[Begin]
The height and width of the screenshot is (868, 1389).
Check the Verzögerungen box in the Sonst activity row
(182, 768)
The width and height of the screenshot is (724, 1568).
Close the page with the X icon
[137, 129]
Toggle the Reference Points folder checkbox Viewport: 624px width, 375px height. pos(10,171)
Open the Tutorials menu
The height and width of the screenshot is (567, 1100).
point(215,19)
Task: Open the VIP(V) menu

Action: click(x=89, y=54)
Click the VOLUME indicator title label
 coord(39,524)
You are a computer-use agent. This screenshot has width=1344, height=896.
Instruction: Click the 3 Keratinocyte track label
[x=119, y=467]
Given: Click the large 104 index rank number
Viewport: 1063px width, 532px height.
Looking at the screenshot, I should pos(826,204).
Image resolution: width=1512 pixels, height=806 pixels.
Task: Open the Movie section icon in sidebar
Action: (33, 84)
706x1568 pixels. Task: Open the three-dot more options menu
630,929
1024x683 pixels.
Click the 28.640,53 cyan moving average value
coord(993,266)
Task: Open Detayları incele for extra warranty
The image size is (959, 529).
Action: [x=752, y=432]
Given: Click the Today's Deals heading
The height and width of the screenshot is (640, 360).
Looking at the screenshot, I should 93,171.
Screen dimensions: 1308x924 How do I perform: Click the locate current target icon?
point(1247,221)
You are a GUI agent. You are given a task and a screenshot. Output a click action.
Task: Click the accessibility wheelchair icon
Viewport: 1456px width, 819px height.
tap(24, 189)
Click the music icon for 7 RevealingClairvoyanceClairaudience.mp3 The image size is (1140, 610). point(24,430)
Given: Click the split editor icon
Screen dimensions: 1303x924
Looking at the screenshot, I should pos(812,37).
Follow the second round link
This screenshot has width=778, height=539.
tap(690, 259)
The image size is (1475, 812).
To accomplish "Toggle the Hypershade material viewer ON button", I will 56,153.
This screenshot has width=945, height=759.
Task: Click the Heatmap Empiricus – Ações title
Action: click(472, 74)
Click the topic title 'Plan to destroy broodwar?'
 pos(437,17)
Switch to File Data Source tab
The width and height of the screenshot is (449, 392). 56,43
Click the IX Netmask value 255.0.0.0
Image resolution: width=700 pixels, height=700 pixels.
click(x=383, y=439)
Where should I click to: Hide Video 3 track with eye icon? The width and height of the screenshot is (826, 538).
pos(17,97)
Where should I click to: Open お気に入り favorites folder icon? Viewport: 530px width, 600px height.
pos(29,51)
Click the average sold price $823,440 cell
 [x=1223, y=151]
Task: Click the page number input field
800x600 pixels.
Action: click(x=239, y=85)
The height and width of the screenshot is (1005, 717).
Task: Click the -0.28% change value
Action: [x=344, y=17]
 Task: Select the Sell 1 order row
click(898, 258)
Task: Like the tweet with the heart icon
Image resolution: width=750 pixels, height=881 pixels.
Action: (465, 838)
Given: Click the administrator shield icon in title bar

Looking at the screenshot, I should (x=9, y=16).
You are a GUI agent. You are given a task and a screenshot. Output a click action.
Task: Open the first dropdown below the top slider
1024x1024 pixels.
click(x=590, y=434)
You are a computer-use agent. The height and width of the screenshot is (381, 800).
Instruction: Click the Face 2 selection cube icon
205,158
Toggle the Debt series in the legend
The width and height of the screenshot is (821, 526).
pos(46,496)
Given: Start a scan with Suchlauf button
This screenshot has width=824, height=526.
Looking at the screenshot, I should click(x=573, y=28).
[End]
Copy the listing above, replacing "Viewport" with "Window" everywhere and keeping everything else the same.

The height and width of the screenshot is (868, 1389).
Check the Verzögerungen box in the Sonst activity row
(182, 768)
The width and height of the screenshot is (724, 1568).
Close the page with the X icon
[137, 129]
Toggle the Reference Points folder checkbox Window: 624px width, 375px height. pos(10,171)
Open the Tutorials menu
The height and width of the screenshot is (567, 1100).
point(215,19)
Task: Open the VIP(V) menu

Action: click(x=89, y=54)
Click the VOLUME indicator title label
 coord(39,524)
You are a computer-use agent. This screenshot has width=1344, height=896.
Instruction: Click the 3 Keratinocyte track label
[x=119, y=467]
Given: Click the large 104 index rank number
Window: 1063px width, 532px height.
Looking at the screenshot, I should pos(826,204).
Image resolution: width=1512 pixels, height=806 pixels.
Task: Open the Movie section icon in sidebar
Action: (33, 84)
706x1568 pixels. Task: Open the three-dot more options menu
630,929
1024x683 pixels.
Click the 28.640,53 cyan moving average value
coord(993,266)
Task: Open Detayları incele for extra warranty
The image size is (959, 529).
Action: [x=752, y=432]
Given: Click the Today's Deals heading
The height and width of the screenshot is (640, 360).
Looking at the screenshot, I should 93,171.
Screen dimensions: 1308x924 How do I perform: Click the locate current target icon?
point(1247,221)
You are a GUI agent. You are given a task and a screenshot. Output a click action.
Task: Click the accessibility wheelchair icon
Window: 1456px width, 819px height.
tap(24, 189)
Click the music icon for 7 RevealingClairvoyanceClairaudience.mp3 The image size is (1140, 610). point(24,430)
Given: Click the split editor icon
Screen dimensions: 1303x924
Looking at the screenshot, I should pos(812,37).
Follow the second round link
This screenshot has width=778, height=539.
tap(690, 259)
The image size is (1475, 812).
To accomplish "Toggle the Hypershade material viewer ON button", I will 56,153.
This screenshot has width=945, height=759.
Task: Click the Heatmap Empiricus – Ações title
Action: click(472, 74)
Click the topic title 'Plan to destroy broodwar?'
 pos(437,17)
Switch to File Data Source tab
The width and height of the screenshot is (449, 392). 56,43
Click the IX Netmask value 255.0.0.0
Image resolution: width=700 pixels, height=700 pixels.
click(x=383, y=439)
Where should I click to: Hide Video 3 track with eye icon? The width and height of the screenshot is (826, 538).
pos(17,97)
Where should I click to: Open お気に入り favorites folder icon? Window: 530px width, 600px height.
pos(29,51)
Click the average sold price $823,440 cell
 [x=1223, y=151]
Task: Click the page number input field
800x600 pixels.
Action: click(x=239, y=85)
The height and width of the screenshot is (1005, 717).
Task: Click the -0.28% change value
Action: [x=344, y=17]
 Task: Select the Sell 1 order row
click(898, 258)
Task: Like the tweet with the heart icon
Image resolution: width=750 pixels, height=881 pixels.
Action: (465, 838)
Given: Click the administrator shield icon in title bar

Looking at the screenshot, I should (x=9, y=16).
You are a GUI agent. You are given a task and a screenshot. Output a click action.
Task: Open the first dropdown below the top slider
1024x1024 pixels.
click(x=590, y=434)
You are a computer-use agent. The height and width of the screenshot is (381, 800).
Instruction: Click the Face 2 selection cube icon
205,158
Toggle the Debt series in the legend
The width and height of the screenshot is (821, 526).
pos(46,496)
Given: Start a scan with Suchlauf button
This screenshot has width=824, height=526.
Looking at the screenshot, I should click(x=573, y=28).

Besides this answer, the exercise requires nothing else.